Word and item position data
----
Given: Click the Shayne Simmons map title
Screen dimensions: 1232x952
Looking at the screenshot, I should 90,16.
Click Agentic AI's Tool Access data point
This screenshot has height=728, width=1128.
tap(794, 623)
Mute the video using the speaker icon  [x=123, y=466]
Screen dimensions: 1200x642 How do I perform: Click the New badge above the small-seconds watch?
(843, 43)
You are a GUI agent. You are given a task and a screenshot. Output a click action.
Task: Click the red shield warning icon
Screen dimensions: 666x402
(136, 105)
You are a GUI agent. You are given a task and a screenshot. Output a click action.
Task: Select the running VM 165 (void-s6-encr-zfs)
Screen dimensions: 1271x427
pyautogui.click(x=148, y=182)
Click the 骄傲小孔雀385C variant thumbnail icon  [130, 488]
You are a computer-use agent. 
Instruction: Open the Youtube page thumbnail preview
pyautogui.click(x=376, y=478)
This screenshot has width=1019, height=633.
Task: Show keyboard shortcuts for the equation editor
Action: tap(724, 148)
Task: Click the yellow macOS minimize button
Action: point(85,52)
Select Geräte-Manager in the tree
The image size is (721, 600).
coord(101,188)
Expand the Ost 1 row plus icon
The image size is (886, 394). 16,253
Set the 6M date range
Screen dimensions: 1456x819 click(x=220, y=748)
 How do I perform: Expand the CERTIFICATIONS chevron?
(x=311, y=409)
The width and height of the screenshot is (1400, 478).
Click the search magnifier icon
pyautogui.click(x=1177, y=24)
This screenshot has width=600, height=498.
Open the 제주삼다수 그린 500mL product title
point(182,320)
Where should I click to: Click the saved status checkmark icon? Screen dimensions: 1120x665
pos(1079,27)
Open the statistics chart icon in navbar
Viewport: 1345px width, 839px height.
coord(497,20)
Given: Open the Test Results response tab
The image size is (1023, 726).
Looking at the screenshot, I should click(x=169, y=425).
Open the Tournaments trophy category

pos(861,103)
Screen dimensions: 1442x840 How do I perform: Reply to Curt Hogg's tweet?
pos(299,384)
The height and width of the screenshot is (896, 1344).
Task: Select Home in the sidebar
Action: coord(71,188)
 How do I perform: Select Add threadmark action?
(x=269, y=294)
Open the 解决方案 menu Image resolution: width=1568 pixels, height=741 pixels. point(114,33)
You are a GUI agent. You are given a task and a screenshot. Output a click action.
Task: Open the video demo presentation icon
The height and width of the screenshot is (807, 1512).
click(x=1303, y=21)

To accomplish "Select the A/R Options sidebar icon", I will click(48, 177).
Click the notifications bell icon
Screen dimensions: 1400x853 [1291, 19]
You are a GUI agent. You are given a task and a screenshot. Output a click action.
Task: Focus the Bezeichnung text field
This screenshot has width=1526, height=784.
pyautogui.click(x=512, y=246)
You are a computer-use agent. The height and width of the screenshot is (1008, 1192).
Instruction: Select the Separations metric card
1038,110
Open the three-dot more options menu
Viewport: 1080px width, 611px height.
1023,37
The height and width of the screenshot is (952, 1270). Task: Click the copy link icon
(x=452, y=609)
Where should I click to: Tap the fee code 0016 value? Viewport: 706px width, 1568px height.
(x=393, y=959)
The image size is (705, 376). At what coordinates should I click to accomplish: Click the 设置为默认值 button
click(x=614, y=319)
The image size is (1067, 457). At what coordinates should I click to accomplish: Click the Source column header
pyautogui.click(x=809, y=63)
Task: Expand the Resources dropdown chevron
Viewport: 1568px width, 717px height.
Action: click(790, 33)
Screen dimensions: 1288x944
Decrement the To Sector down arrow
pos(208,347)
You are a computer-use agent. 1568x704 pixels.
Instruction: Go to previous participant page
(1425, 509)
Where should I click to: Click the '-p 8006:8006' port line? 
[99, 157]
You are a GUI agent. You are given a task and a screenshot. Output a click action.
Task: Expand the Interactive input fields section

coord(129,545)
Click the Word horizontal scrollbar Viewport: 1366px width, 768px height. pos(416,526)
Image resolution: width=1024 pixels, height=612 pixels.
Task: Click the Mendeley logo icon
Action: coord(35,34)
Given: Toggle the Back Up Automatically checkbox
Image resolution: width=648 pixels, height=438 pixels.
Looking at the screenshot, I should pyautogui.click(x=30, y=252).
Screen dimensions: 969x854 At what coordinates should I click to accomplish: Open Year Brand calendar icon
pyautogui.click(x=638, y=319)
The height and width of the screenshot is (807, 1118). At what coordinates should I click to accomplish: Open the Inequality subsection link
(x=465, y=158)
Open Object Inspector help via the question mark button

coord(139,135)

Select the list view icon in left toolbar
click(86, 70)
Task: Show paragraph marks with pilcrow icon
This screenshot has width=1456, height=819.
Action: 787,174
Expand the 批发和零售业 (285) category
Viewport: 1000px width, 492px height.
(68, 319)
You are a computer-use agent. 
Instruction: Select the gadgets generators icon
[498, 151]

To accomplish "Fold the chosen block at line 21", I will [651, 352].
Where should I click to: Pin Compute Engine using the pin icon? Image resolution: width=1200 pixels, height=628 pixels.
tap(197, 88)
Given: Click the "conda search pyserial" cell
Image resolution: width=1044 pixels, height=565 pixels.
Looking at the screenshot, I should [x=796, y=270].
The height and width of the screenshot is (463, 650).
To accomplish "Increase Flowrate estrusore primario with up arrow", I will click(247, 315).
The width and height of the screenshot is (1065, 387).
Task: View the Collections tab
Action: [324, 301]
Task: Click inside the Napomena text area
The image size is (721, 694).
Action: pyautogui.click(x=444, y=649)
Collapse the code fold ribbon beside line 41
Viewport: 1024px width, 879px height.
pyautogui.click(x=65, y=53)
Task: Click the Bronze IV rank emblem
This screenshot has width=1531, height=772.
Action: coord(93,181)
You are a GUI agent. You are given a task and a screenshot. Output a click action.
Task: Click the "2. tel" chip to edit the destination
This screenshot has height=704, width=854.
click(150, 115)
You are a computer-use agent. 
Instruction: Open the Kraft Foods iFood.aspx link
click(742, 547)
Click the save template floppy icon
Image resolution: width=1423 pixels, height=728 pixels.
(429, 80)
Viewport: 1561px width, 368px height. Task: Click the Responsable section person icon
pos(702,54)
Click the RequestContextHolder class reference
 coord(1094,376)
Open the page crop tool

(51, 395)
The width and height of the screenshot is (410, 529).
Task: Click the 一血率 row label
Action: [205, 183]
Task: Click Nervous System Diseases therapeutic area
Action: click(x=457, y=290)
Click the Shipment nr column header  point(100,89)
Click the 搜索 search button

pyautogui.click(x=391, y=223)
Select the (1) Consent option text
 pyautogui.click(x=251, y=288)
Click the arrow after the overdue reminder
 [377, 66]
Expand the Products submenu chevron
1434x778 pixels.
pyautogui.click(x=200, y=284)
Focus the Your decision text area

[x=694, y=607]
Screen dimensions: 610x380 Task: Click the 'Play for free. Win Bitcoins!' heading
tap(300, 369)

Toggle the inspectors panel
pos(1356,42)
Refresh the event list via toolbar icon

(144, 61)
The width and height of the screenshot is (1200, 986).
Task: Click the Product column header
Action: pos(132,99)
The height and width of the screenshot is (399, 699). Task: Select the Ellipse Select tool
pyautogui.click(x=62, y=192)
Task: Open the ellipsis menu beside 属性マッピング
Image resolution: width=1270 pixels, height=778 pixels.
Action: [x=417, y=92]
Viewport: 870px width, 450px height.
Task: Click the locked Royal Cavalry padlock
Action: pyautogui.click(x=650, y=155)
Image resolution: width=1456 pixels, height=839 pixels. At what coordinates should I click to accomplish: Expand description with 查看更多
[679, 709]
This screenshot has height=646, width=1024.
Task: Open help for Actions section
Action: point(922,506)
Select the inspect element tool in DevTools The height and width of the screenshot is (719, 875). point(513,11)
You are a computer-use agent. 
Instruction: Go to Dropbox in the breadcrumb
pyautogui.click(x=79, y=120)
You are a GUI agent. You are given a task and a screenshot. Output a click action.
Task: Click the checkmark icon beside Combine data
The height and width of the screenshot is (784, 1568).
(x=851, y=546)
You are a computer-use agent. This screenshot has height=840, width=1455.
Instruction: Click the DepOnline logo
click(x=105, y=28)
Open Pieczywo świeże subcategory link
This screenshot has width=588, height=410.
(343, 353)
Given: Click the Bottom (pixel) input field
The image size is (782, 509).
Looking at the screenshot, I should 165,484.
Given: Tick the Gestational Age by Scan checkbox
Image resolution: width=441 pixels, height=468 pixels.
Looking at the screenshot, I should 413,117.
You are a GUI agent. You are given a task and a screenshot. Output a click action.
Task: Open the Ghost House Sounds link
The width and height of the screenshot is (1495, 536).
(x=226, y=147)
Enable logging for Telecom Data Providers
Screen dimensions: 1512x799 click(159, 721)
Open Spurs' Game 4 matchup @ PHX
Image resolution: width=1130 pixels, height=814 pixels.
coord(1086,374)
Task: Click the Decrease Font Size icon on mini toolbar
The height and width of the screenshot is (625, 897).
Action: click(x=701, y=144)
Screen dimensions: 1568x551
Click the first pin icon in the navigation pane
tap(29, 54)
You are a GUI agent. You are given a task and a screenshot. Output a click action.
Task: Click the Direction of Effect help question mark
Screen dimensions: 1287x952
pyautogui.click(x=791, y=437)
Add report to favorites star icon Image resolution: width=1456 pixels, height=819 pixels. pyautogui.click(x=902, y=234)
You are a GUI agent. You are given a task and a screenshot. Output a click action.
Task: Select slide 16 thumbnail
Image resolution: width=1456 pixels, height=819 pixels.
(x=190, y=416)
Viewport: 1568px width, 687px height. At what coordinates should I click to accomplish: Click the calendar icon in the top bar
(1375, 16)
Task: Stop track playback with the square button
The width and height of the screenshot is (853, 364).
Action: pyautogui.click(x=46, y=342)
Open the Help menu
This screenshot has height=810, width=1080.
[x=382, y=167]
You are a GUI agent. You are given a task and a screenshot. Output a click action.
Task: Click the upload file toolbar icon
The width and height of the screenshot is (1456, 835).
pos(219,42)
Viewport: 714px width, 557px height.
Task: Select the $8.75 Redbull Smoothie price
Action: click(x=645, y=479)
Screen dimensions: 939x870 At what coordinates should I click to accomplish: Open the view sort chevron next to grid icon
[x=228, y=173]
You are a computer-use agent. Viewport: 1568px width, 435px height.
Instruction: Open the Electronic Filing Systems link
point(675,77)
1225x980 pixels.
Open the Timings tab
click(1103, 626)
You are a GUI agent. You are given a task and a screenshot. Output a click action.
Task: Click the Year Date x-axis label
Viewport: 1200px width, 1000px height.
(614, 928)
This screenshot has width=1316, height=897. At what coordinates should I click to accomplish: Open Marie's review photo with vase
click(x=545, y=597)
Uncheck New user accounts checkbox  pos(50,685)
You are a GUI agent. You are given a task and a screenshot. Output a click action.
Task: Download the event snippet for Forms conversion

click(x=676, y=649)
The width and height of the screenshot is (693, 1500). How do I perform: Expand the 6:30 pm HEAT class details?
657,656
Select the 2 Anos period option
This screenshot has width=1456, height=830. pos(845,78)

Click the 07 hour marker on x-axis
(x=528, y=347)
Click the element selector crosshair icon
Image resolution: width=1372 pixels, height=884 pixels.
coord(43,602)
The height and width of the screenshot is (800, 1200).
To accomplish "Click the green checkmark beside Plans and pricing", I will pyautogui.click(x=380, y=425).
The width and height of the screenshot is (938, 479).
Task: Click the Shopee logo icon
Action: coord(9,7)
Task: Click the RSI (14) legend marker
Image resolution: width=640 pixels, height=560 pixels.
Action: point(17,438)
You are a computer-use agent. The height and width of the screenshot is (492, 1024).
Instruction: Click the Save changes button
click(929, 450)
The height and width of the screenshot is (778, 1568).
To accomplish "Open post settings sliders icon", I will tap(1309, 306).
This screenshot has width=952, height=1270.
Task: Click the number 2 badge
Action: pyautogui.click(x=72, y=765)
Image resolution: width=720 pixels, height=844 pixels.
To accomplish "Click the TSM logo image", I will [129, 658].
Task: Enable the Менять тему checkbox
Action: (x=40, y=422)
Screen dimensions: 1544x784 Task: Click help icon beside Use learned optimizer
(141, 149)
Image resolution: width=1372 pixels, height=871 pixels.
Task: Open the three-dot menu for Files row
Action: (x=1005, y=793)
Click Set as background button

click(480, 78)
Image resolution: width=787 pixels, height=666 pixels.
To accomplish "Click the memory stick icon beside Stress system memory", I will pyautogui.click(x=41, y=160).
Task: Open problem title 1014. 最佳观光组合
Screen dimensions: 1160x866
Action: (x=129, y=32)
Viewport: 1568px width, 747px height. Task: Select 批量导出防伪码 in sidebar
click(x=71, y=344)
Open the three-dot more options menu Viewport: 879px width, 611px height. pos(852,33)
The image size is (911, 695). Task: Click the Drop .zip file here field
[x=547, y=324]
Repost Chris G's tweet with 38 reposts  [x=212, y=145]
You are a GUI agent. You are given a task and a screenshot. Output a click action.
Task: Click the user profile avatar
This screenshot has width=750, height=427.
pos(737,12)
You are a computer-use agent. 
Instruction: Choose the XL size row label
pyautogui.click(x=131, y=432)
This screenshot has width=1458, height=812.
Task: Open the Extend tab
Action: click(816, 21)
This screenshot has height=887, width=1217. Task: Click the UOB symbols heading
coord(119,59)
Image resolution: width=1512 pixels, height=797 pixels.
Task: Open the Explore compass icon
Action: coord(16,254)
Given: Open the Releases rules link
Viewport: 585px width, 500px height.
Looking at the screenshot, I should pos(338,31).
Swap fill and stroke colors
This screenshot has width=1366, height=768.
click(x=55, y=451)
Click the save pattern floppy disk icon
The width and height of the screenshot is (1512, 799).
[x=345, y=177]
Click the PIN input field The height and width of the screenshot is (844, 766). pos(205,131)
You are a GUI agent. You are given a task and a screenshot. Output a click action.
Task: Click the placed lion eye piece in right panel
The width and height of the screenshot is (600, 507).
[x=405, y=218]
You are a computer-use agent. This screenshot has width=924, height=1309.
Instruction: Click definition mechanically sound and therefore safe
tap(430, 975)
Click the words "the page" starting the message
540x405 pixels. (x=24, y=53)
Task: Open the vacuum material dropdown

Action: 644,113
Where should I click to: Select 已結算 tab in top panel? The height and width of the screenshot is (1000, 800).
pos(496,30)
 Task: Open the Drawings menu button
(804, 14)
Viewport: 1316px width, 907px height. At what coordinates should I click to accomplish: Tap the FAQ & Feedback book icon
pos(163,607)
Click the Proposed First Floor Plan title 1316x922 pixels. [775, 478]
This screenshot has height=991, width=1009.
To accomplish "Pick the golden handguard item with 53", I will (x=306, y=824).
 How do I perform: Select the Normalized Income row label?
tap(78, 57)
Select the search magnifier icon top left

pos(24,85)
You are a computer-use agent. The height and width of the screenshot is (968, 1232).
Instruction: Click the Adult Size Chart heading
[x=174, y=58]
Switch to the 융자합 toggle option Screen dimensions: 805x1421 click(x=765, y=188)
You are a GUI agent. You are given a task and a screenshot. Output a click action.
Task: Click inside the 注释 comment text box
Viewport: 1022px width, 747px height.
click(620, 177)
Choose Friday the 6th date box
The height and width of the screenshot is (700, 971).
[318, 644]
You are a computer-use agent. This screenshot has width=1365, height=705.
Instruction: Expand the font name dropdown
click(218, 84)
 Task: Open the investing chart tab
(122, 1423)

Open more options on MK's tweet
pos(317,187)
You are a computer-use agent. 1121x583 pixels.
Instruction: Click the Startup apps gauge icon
----
• **Aim of the task**
Reproduce, without any change, everything in the rows from the line containing "Click the 07 hour marker on x-axis" down to the line containing "Action: point(17,438)", with both of those lines included.

• **Solution for this task**
Click the 07 hour marker on x-axis
(x=528, y=347)
Click the element selector crosshair icon
Image resolution: width=1372 pixels, height=884 pixels.
coord(43,602)
The height and width of the screenshot is (800, 1200).
To accomplish "Click the green checkmark beside Plans and pricing", I will pyautogui.click(x=380, y=425).
The width and height of the screenshot is (938, 479).
Task: Click the Shopee logo icon
Action: coord(9,7)
Task: Click the RSI (14) legend marker
Image resolution: width=640 pixels, height=560 pixels.
Action: point(17,438)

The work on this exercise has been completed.